The Gray Man (previously known as Wysteria: The Horrible Story of Albert Fish) is a 2007 biographical thriller film based on the actual life and events of American serial killer, rapist and cannibal Albert Fish. It premiered at the Montreal World Film Festival on August 31, 2007, and was scheduled for a theatrical release sometime in 2007. It is directed by Scott Flynn and stars Belgian actor Patrick Bauchau as Albert Fish.

==Plot==
At St. John's Orphanage in 1877, children, including a young Albert Fish, are being paddled as punishment for their sins. Albert Fish as an adult (Patrick Bauchau) then tells of a horse that some older boys at the orphanage set on fire, comparing himself to the horse. He regularly whips himself with a belt while hallucinating himself as he appeared in the orphanage. Fish kills a boy scout, Francis McDonnell, before visiting the Budd family home, where he abducts and murders ten-year-old Grace Budd (Lexi Ainsworth) on June 3, 1928, under the pretense of taking her to his niece's birthday party.
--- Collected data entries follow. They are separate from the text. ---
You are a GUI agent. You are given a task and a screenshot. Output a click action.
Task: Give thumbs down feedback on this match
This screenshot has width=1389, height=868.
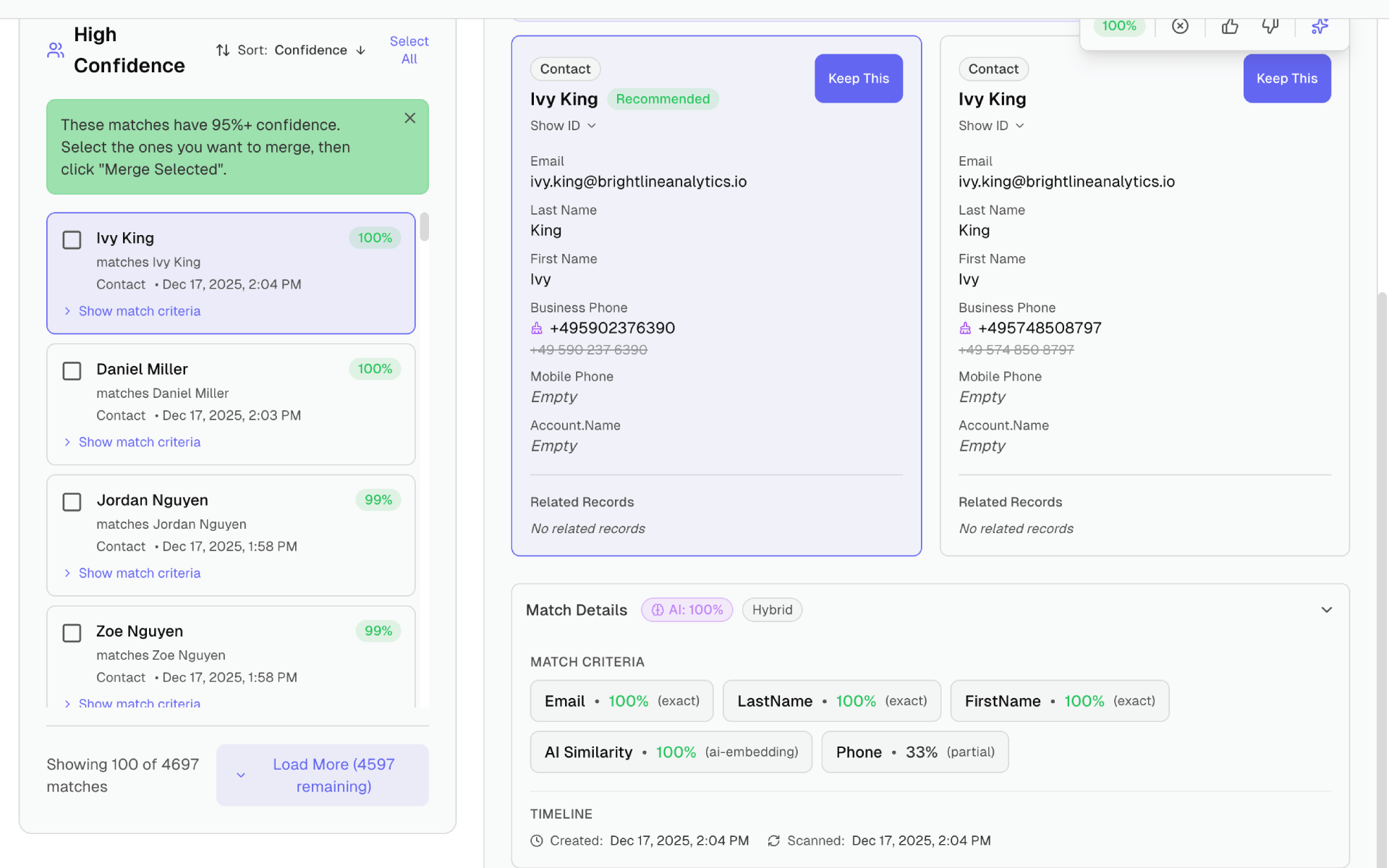point(1271,26)
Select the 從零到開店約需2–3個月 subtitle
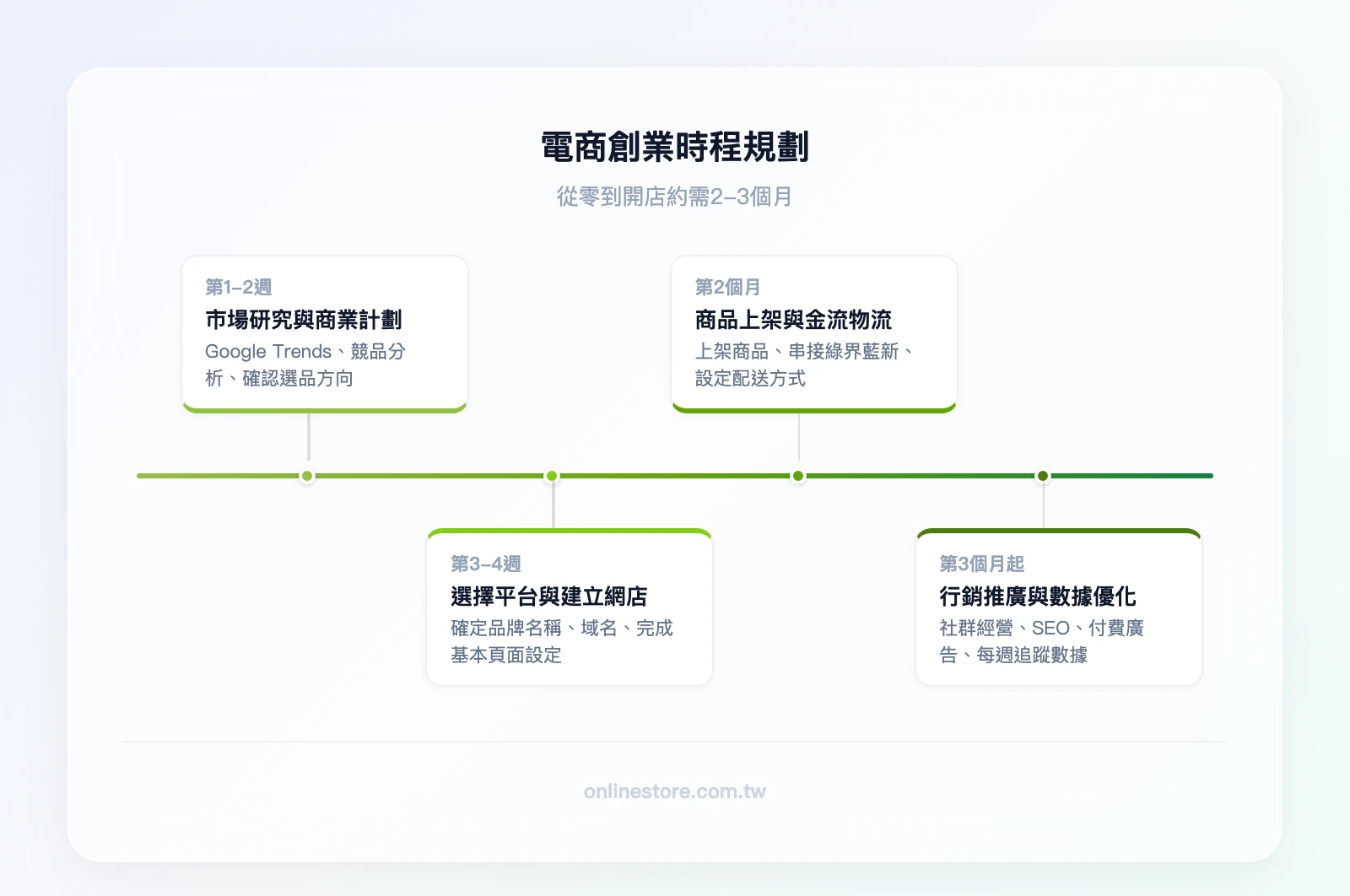The width and height of the screenshot is (1350, 896). coord(675,196)
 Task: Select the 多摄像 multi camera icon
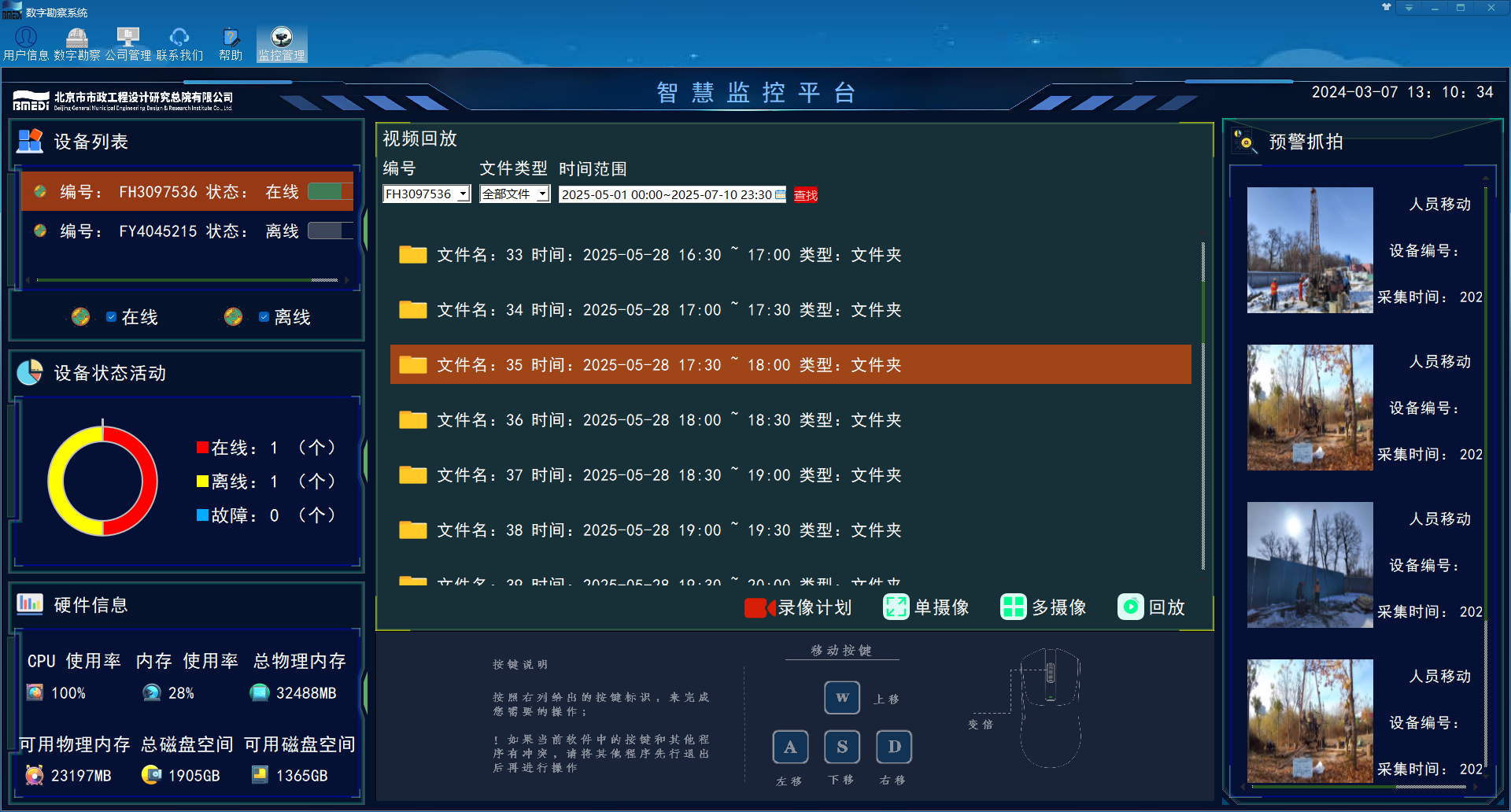click(x=1013, y=607)
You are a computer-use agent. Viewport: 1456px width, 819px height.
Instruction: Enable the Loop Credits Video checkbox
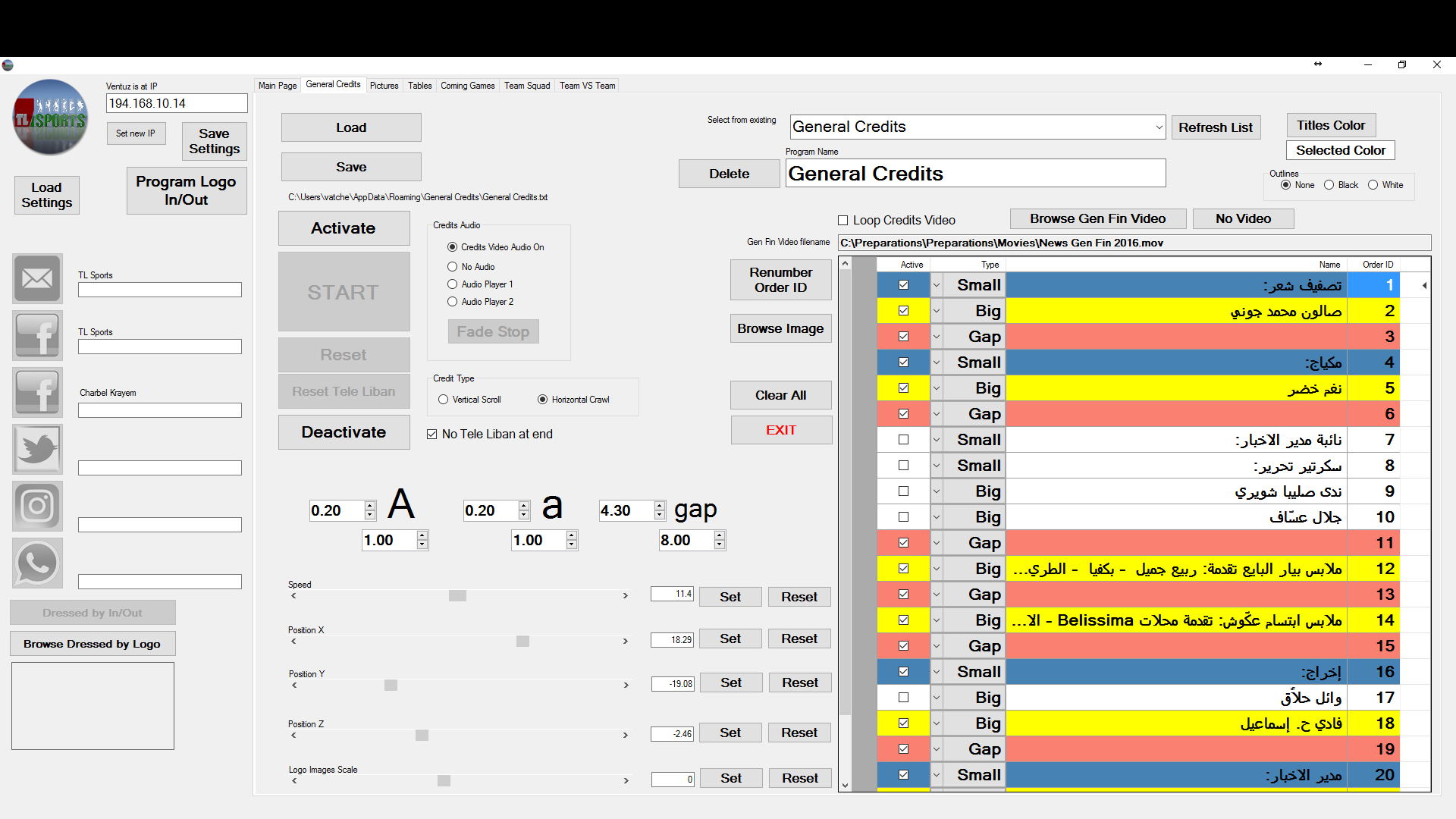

Throughout the film is a film noir-style narration by Detective William King (Jack Conley), of the Missing Persons Bureau. King searches for Grace Budd for six years before finally tracking down and arresting Fish.

Fish is found guilty despite evidence of his insanity and promptly sentenced to die.

==Cast==
- Patrick Bauchau as Albert Fish
- Jack Conley as Det. Will King
- John Aylward as Captain Ayers
- Jillian Armenante as Delia Budd
- Silas Weir Mitchell as Albert Fish Jr.
- Vyto Ruginis as Detective Maher
- Mollie Milligan as Gertrude
- Lexi Ainsworth as Grace Budd
- Shaun Senter as Pale Boy
- Ben Hall as Albert Budd
- Shawn Jefferson as Officer MacDonald

==Reception==
Varietys Dennis Harvey wrote, "A chilling turn by Patrick Bauchau as Albert Fish, the seemingly harmless old gent exposed in 1934 as a serial child murderer, dominates The Gray Man. Skirting graphic horror terrain for a less sensational character study/detective-procedural, helmer Scott Flynn's debut feature manages to be just moderately compelling despite the grotesque subject. Cable and DVD sales are signaled."